::: EXTRACTED INFORMATION :::

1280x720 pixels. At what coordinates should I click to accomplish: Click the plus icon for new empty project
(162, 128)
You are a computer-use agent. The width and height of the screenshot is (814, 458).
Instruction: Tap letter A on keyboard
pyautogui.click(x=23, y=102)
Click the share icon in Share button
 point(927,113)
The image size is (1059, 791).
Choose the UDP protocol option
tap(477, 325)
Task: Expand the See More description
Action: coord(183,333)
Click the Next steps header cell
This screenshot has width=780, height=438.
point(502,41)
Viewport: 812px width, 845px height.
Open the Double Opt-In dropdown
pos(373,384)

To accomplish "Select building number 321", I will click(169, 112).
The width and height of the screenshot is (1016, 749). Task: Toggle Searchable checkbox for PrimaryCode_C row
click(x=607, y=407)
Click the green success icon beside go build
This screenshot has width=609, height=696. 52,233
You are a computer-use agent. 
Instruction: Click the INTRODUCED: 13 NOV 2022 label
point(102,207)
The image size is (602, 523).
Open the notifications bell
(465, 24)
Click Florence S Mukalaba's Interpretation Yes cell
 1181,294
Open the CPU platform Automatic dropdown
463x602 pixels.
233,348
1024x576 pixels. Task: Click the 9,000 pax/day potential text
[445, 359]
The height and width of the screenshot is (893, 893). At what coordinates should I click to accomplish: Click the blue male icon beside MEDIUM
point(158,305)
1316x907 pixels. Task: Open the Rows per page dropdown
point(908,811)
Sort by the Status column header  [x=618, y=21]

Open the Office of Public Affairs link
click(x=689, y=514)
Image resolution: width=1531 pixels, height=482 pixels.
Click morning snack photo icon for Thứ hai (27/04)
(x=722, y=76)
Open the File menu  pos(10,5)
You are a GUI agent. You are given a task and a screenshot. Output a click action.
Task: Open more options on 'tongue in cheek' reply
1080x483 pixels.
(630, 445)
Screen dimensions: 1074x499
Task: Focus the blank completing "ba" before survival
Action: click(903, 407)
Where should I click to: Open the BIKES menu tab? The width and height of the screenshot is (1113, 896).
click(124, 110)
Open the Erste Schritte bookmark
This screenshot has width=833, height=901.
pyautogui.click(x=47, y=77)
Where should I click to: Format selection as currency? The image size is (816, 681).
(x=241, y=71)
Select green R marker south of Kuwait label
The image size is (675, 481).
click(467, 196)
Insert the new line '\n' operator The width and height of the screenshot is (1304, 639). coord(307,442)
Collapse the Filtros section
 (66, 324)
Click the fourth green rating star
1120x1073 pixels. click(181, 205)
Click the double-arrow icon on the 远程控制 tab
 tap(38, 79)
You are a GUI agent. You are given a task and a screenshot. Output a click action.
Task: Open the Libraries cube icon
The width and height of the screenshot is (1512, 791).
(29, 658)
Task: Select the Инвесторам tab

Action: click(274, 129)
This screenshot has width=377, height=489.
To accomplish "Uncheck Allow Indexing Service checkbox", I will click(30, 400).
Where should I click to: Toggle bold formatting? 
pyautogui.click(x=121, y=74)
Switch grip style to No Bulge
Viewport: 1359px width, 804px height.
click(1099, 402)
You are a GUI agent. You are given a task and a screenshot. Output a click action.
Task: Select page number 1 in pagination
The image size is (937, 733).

:::

WHAT IS EXPECTED -
The records above must each be restated exactly as they stand.

TASK SOLUTION -
1280x720 pixels. At what coordinates should I click to accomplish: Click the plus icon for new empty project
(162, 128)
You are a computer-use agent. The width and height of the screenshot is (814, 458).
Instruction: Tap letter A on keyboard
pyautogui.click(x=23, y=102)
Click the share icon in Share button
 point(927,113)
The image size is (1059, 791).
Choose the UDP protocol option
tap(477, 325)
Task: Expand the See More description
Action: coord(183,333)
Click the Next steps header cell
This screenshot has width=780, height=438.
point(502,41)
Viewport: 812px width, 845px height.
Open the Double Opt-In dropdown
pos(373,384)

To accomplish "Select building number 321", I will click(169, 112).
The width and height of the screenshot is (1016, 749). Task: Toggle Searchable checkbox for PrimaryCode_C row
click(x=607, y=407)
Click the green success icon beside go build
This screenshot has width=609, height=696. 52,233
You are a computer-use agent. 
Instruction: Click the INTRODUCED: 13 NOV 2022 label
point(102,207)
The image size is (602, 523).
Open the notifications bell
(465, 24)
Click Florence S Mukalaba's Interpretation Yes cell
 1181,294
Open the CPU platform Automatic dropdown
463x602 pixels.
233,348
1024x576 pixels. Task: Click the 9,000 pax/day potential text
[445, 359]
The height and width of the screenshot is (893, 893). At what coordinates should I click to accomplish: Click the blue male icon beside MEDIUM
point(158,305)
1316x907 pixels. Task: Open the Rows per page dropdown
point(908,811)
Sort by the Status column header  [x=618, y=21]

Open the Office of Public Affairs link
click(x=689, y=514)
Image resolution: width=1531 pixels, height=482 pixels.
Click morning snack photo icon for Thứ hai (27/04)
(x=722, y=76)
Open the File menu  pos(10,5)
You are a GUI agent. You are given a task and a screenshot. Output a click action.
Task: Open more options on 'tongue in cheek' reply
1080x483 pixels.
(630, 445)
Screen dimensions: 1074x499
Task: Focus the blank completing "ba" before survival
Action: click(903, 407)
Where should I click to: Open the BIKES menu tab? The width and height of the screenshot is (1113, 896).
click(124, 110)
Open the Erste Schritte bookmark
This screenshot has width=833, height=901.
pyautogui.click(x=47, y=77)
Where should I click to: Format selection as currency? The image size is (816, 681).
(x=241, y=71)
Select green R marker south of Kuwait label
The image size is (675, 481).
click(467, 196)
Insert the new line '\n' operator The width and height of the screenshot is (1304, 639). coord(307,442)
Collapse the Filtros section
 (66, 324)
Click the fourth green rating star
1120x1073 pixels. click(181, 205)
Click the double-arrow icon on the 远程控制 tab
 tap(38, 79)
You are a GUI agent. You are given a task and a screenshot. Output a click action.
Task: Open the Libraries cube icon
The width and height of the screenshot is (1512, 791).
(29, 658)
Task: Select the Инвесторам tab

Action: click(274, 129)
This screenshot has width=377, height=489.
To accomplish "Uncheck Allow Indexing Service checkbox", I will click(30, 400).
Where should I click to: Toggle bold formatting? 
pyautogui.click(x=121, y=74)
Switch grip style to No Bulge
Viewport: 1359px width, 804px height.
click(1099, 402)
You are a GUI agent. You are given a task and a screenshot. Output a click action.
Task: Select page number 1 in pagination
The image size is (937, 733).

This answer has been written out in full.